I see it still in governing body strategies offering “pathways” with an in-built unquestioned assumption: as you get better, you have less fun, you play less and things get serious. All the while, sports leaders scratch their heads about increasing drop-out rates in clubs particularly among teenage girls, mental health issues are rising at elite level and a majority of youngsters are concluding that sport’s not for them.

I’ve even seen a fear of fun, particularly once you get to performance levels (which can start frighteningly young). Coaches throwing their hands up in protest at being asked to develop complex technical skills and create a fun environment at the same time. Yes, that’s a challenge – and an opportunity. The best coaches manage it because they see the symbiosis. It might not be how the Russians and Chinese develop their athletes, but it definitely provides a competitive advantage not to flood an athlete’s body with stress hormones and tension. It also aids retention, resilience and provides better role models for the youngsters watching.

The big mindset shift for sport is to realise that increased playful experiences of sport don’t threaten performance, quite the opposite over the long-term. And performance is in everyone’s minds in sport, subconsciously if not consciously. Play is a brilliant tool for creating diverse experiences of sport, exploring and experimenting, finding out about yourself, developing flair and freedom, and strong connections with those you play alongside.

Pole-vaulter Molly Caudery has been encouraged by her mentor to hang on to her evident joy in competing. Photograph: Michael Steele/Getty Images

As spectators, we love to see a competitor who has fun in the heat of the moment. Some of the greatest of all time, from Daley Thompson to Usain Bolt to Ash Barty (after she took a break from tennis to have fun playing cricket for a while) to Ruby Tui to Ben Stokes playing “Bazball” have been those whose joy at playing shone through.

Pole-vaulter Molly Caudery (bronze medal winner in the European Championships) is a brilliant young talent notable for the joy she exudes when she competes. World-class pole-vaulter (and sports psychology student) Holly Bradshaw sees this as a massive strength and has been mentoring Molly to hold onto her carefree attitude in order to avoid the mental and physical damage and inherent constraints that she experienced from elite sport.

Too often, children are treated as mini-adults or even mini-elite-athletes in sports. Football is a classic example where youth training typically mirrors adult training and revolves around drills, matches and leagues, with directive coaching and kids playing in set positions from early ages. All this despite being a sport where global legends learnt their trade playing freely in Brazilian backyards. A group of coaches and academics have recently set up the Campaign for Children’s Rights in Football to return the child’s voice, views and experiences to the heart of football, in other words, to restore a child’s right to play.
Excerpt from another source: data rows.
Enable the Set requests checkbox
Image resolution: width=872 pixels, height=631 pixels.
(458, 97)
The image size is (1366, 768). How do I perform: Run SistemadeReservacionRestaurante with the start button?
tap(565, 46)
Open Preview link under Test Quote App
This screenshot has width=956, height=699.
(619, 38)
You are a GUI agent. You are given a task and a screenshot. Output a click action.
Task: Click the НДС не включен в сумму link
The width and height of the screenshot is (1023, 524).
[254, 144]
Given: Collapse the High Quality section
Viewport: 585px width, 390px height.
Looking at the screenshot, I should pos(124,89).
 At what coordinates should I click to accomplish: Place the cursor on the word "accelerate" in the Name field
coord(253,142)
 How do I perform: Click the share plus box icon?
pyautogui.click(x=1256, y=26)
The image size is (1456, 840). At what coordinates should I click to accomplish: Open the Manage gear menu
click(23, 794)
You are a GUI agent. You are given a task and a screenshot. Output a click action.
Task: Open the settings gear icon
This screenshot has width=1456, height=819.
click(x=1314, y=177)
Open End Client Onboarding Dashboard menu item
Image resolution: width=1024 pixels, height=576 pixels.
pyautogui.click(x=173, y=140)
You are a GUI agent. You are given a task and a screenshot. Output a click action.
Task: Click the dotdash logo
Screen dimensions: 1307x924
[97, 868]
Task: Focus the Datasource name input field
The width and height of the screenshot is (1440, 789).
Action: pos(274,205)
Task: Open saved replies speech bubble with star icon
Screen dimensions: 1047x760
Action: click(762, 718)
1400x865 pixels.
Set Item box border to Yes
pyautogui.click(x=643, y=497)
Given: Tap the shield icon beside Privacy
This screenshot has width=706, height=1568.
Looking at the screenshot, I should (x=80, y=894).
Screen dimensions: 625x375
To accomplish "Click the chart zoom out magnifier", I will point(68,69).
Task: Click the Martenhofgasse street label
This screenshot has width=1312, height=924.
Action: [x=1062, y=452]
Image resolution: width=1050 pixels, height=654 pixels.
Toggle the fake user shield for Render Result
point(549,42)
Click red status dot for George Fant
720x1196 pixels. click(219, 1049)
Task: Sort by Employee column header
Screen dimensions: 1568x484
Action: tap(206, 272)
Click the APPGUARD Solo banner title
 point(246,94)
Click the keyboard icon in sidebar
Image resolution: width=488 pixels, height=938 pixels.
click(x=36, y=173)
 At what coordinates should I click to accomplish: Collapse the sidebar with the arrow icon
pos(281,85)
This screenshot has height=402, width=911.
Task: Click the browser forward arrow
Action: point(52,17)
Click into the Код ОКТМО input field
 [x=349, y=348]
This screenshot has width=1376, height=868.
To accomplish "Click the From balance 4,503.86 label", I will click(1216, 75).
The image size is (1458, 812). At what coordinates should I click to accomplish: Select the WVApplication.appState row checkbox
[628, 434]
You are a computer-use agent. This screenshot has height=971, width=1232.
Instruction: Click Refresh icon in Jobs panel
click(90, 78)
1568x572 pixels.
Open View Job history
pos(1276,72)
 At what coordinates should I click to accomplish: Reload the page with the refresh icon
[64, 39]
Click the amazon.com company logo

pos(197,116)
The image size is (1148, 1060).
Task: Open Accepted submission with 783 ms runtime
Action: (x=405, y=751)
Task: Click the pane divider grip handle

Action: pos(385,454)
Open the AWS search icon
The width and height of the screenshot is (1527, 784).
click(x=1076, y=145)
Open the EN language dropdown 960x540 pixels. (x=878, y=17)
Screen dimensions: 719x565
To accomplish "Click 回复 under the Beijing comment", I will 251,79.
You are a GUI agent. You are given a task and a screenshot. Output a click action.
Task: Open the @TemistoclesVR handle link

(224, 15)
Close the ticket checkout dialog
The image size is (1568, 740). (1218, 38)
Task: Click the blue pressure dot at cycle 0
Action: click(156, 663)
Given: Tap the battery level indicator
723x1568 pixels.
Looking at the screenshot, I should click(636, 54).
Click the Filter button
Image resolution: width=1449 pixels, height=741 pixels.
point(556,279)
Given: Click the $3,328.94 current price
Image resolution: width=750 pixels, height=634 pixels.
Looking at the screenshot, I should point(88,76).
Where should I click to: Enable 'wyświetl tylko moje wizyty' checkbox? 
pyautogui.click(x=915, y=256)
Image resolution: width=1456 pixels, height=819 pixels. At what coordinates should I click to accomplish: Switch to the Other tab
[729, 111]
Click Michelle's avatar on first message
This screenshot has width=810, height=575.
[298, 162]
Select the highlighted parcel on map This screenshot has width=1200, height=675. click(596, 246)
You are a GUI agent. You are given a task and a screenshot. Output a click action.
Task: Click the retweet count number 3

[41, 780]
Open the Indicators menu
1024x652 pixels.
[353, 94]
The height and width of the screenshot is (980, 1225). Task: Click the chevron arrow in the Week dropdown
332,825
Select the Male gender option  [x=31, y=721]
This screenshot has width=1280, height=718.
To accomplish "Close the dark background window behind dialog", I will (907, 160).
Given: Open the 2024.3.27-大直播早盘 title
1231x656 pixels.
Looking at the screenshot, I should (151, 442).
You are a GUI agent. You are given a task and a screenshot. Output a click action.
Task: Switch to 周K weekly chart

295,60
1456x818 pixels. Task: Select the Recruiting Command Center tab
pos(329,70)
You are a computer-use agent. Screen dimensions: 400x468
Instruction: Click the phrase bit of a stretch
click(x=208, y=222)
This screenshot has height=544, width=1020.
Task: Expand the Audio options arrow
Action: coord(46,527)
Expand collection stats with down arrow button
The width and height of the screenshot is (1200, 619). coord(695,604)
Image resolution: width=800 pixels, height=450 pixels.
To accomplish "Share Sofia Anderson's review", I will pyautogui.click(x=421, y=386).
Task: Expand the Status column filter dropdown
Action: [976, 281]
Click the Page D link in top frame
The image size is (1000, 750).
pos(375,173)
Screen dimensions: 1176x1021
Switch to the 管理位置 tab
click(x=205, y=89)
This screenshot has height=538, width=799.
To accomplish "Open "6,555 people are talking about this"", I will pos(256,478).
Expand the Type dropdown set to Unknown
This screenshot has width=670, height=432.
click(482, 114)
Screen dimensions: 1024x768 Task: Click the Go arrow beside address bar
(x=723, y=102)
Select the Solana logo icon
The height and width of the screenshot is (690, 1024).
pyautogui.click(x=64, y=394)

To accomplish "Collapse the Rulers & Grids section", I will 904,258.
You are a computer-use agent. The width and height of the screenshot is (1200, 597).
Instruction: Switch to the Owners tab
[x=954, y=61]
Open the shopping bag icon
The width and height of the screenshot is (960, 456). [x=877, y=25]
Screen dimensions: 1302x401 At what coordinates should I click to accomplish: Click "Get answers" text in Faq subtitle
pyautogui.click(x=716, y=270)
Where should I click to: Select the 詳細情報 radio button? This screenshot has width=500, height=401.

The media has a role too. There can be an uneasiness about whether athletes are taking things seriously enough, confusion as to whether they should be lauded or criticised for any playfulness shown. That somehow it will come back to explain a later mistake, even though this is a world where mistakes are inevitable – even vital. The media also sells sport short by focusing ad nauseum on the latest results and league tables, highlighting too often the joy of winning rather than the joy of playing. These subliminal messages ripple through those watching.

The Commission on Play offers a moment for sports leaders to ask what children need from sport, and what needs to change as a result. Not simply how are we going to do in the Euros and where will we finish in the Paris medal table? This summer offers a bigger opportunity for sport to rediscover its soul and reconnect to our lives more meaningfully and playfully.